Juliet langsung pucat dalam waktu singkat. Setelah mengatakan itu, Matteo menyeretnya lagi. Dia di tarik dengan kasar, hingga rasanya tangan dan tubuh akan terpisah jika pria itu menambahkan sedikit kekuatan dalam tarikan tersebut.
*
*
*
Setelah Matteo membawa Juliet kembali masuk ke dalam rumah, dia melempar Juliet ke sofa. Kemudian, dia membuka paksa jaket yang gadis itu kenakan beserta sepatunya.
"B-berhenti! Tidak, apa yang akan kau lakukan?"
Matteo berhenti saat Juliet menarik rambutnya. Dia menatap gadis itu dalam waktu yang cukup lama, sebelum menggendongkan untuk naik ke lantai dua.
Dia melempar kembali gadis itu di kasur. Dengan kasar pria itu menarik kaki Juliet dan memasangkan rantai di kaki kanannya. Juliet tidak berontak. Dia hanya melihat bagaimana pria itu akan menyiksanya setelah ini.
"Sepertinya kau melupakan sesuatu, Juliet."
Juliet memejam dengan gemetar. Saat itu, Matteo tiba-tiba mencengkram dagunya dengan kuat. Dia mendekat dan hanya menyisakan sedikit jarak di antara mereka.
"... Apa aku benar-benar harus memotong kakimu, hm?"
Juliet masih setia menutup matanya. Saat dia sadar cengkraman Matteo melonggar, dia membuka mata perlahan. Sebelum dia berhasil membuka mata dengan sempurna, Matteo lebih dulu menciumnya.
Juliet terkejut dengan ciuman yang tiba-tiba. Dia berniat mendorong Matteo menjauh, namun pria itu lebih dulu menyimpan kedua tangan Juliet di atas kepalanya.
Ini terasa dejavu. Dia memang pernah di perlakukan serupa, saat pertama kali dia berada di rumah itu.
Dia tidak melakukan perlawanan lebih lanjut tentang itu. Saat Matteo bangkit dan menjauhkan wajahnya, Juliet terlihat lesu dan putus asa. Pria itu sadar betapa melemahnya Juliet setelah dia menyeretnya dari pelabuhan.

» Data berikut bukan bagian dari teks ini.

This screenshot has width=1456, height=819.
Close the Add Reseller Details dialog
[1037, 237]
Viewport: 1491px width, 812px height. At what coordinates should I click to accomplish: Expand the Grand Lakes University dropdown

"... Kau boleh melakukan apapun padaku, tapi selamatkan Carlotta terlebih dulu."
Matteo membola terkejut mendengar permintaan Juliet. Dia tidak berniat melakukan sesuatu yang buruk pada gadis itu, selain ancaman untuk tetap membuat dia berada di rumahnya. Namun apa ini? Bagaimana dia bisa bertindak begitu cepat, hanya karena seseorang yang dia kenal kurang dari sehari.
Setelahnya garis senyum di tarik dengan pasti. Pria itu menunjukkan cemoohan yang dangkal dari cara dia tersenyum. Lalu, dia mengangkat rambutnya ke atas sebelum mengejek secara terbuka.
"Kau sangat bodoh. Apa kau pikir aku butuh persetujuanmu untuk melakukan sesuatu pada tubuh ini?"
Juliet tidak membuat tanggapan. Sebelumnya dia memang yakin pria itu tidak akan pernah mendengarkannya. Namun setelah mencoba, ternyata dia hanya mendapat sebuah omong kosong.
Seolah pasrah akan apa yang terjadi selanjutnya, Juliet tidak melakukan perlawanan dan hanya membuang wajah ke samping. Saat ini Matteo berada tepat di atasnya. Bahkan jika dia berniat melakukan perlawanan, Matteo pasti akan berakhir melakukan sesuatu pada tubuhnya. Jadi semuanya memiliki ending yang sama. Untuk apa buang-buang tenaga.
Melihat Juliet yang cukup tenang, Matteo mendekatkan wajahnya lagi. Dia menarik pandangan Juliet untuk kembali berfokus padanya. Kemudian, dia menciumnya lagi.
".. Kau bajingan!"
Matteo menertawakan makian itu. Setelah dia puas mencium Juliet, dia bangkit dari kasur dan pergi ke luar kamar. Dia tidak mengatakan apapun sebelum pergi. Dia hanya mengunci pintu seolah menahan Juliet untuk tetap berada di kamarnya.
Setelah pria itu keluar, Juliet bangkit dengan cepat. Dia membuka jendela dan menatap ke arah pelabuhan, berharap melihat sebuah helikopter yang mendarat untuk membawa Carlotta pergi dari lautan salju itu.
Namun, sebanyak apapun usahanya untuk dapat melihat pelabuhan, dia hanya merasakan salju yang terus menubruk wajahnya yang halus. Dia menghela nafas berat setelahnya.
"Carlotta.. Aku harap seseorang membawamu dari sana."